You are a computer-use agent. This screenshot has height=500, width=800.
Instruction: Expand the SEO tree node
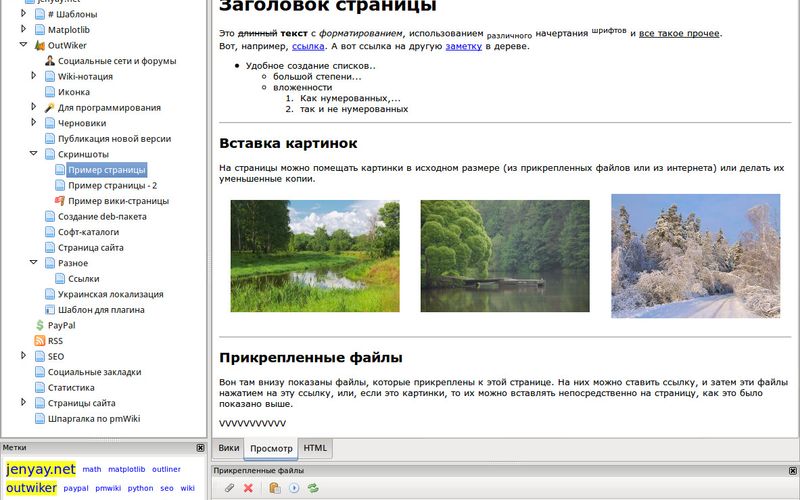24,355
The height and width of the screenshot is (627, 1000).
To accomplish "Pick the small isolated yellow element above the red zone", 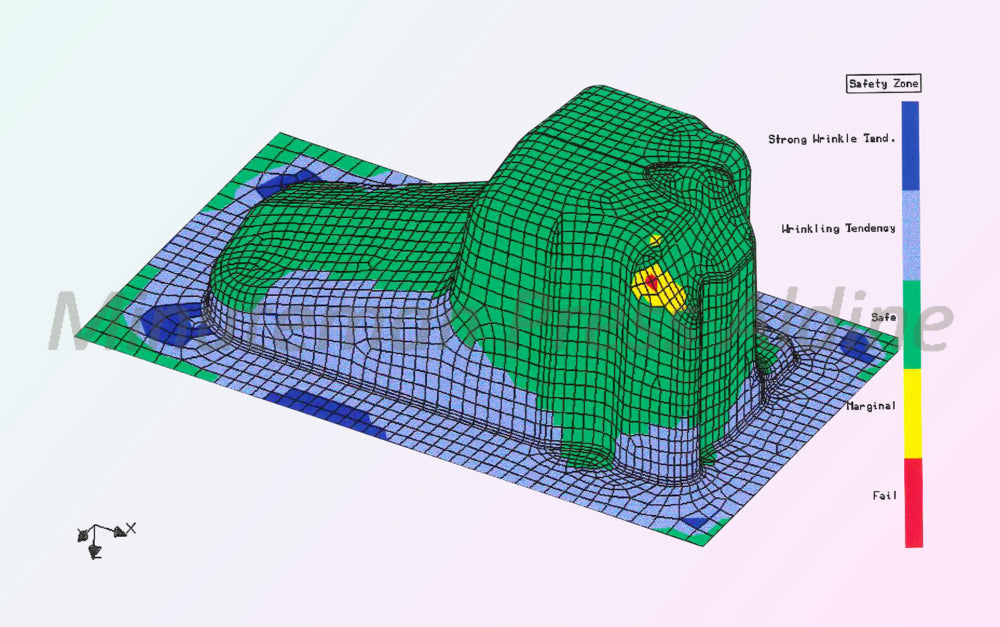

════

Work order: If a line of the records above holds the string "screenshot", count it; then state only how many such lines there are.

Task solution: 2